Prediction of sp, sp2, sp3 Hybridization state

We Know, hybridization is nothing but the mixing of orbital’s in different ratio to form some newly synthesized orbitals called hybrid orbitals. The mixing pattern is as follows:

s + p (1:1) - sp hybrid orbital; s + p (1:2) - sp2 hybrid orbital ; s + p (1:3) - sp3 hybrid orbital

Formula used for the determination of sp, sp2 and sp3 hybridization state:

Power on the Hybridization state of the central atom = (Total no of σ bonds around each central atom -1)

All single (-) bonds are σ bond, in double bond (=) there is one σ and 1π, in triple bond (≡) there is one σ and 2π. In addition to these each lone pair (LP) and Co-ordinate bond can be treated as one σ bond subsequently.

Eg.:

a. In NH3: central atom N is surrounded by three N-H single bonds i.e. three sigma (σ) bonds and one lone pair (LP) i.e. one additional σ bond. So, in NH3 there is a total of four σ bonds [3 bond pairs (BPs) + 1 lone pair (LP)] around central atom N. Therefore, in this case power of the hybridization state of N = 4-1 = 3 i.e. hybridization state = sp3.

b. In H2O: central atom O is surrounded by two O-H single bonds i.e. two sigma (σ) bonds and two lone pairs i.e. two additional σ bonds. So, altogether in H2O there are four σ bonds (2 bond pairs + 2 lone pairs) around central atom O, So, in this case power of the hybridization state of O = 4-1 =3 i.e. hybridization state of O in H2O = sp3.

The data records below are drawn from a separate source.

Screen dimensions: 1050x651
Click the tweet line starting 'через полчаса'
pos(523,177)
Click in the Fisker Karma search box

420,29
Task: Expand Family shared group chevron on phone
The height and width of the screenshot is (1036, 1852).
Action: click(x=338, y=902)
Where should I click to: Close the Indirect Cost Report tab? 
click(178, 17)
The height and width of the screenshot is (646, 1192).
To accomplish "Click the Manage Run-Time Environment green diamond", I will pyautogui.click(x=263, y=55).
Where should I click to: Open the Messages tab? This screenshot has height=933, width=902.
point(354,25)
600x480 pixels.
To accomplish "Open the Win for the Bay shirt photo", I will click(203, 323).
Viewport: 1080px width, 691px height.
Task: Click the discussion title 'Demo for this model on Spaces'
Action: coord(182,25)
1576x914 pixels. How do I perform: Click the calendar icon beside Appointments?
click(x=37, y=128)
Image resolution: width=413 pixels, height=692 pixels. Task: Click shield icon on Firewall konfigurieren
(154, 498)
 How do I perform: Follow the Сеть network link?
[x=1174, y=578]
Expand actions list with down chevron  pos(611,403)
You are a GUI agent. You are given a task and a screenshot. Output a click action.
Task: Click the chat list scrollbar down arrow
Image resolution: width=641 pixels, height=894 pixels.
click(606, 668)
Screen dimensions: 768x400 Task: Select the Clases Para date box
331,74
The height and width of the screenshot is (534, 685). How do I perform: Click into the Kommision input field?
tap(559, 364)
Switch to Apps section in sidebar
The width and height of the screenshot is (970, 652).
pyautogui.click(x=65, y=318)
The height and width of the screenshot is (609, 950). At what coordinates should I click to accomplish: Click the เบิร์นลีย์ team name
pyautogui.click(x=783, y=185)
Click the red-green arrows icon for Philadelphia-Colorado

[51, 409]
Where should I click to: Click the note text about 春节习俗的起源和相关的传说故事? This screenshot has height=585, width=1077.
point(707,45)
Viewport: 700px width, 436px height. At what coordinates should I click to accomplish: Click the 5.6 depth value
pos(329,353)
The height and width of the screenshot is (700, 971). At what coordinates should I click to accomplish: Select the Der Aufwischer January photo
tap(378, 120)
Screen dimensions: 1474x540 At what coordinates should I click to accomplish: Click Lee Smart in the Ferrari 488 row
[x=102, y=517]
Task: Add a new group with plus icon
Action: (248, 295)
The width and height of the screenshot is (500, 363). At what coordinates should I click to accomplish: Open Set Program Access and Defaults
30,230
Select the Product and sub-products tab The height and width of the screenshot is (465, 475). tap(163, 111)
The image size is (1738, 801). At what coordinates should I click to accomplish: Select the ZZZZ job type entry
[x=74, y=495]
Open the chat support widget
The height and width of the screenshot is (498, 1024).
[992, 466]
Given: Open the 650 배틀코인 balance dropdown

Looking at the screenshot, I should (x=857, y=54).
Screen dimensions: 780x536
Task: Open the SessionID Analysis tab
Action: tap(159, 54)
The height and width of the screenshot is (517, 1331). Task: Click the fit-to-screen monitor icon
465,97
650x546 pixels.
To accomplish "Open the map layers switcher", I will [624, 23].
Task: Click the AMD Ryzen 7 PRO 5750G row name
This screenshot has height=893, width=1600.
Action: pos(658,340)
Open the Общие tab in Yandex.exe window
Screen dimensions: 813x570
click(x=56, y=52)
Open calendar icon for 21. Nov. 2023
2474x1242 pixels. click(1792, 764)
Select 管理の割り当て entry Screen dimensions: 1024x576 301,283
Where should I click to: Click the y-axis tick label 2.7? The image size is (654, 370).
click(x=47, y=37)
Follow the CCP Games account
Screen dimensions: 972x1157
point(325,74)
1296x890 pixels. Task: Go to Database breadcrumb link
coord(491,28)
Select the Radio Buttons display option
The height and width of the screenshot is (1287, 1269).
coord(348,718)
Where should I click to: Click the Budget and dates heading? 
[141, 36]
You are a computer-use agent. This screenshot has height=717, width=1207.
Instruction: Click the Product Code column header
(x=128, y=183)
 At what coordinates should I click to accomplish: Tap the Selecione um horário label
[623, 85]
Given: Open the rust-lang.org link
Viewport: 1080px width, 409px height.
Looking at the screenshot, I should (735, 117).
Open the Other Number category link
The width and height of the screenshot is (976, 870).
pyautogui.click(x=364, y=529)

c. In H3BO3:- B has 3σ bonds (3BPs but no LPs) and oxygen has 4σ bonds (2BPs & 2LPs) so, in this case power of the hybridization state of B = 3-1 = 2 i.e. B is sp2 hybridized in H3BO3. On the other hand, power of the hybridization state of O = 4-1= 3 i.e. hybridization state of O in H3BO3 is sp3.

d. In I-Cl: I and Cl both have 4σ bonds and 3LPs, so, in this case power of the hybridization state of both I and Cl = 4 - 1 = 3 i.e. hybridization state of I and Cl both are sp3.

e. In CH2=CH2: each carbon is attached with 2 C-H single bonds (2 σ bonds) and one C=C bond (1σ bond), so, altogether there are 3 sigma bonds. So, in this case, power of the hybridization state of both C = 3-1 = 2 i.e. hybridization state of both C’s are sp2.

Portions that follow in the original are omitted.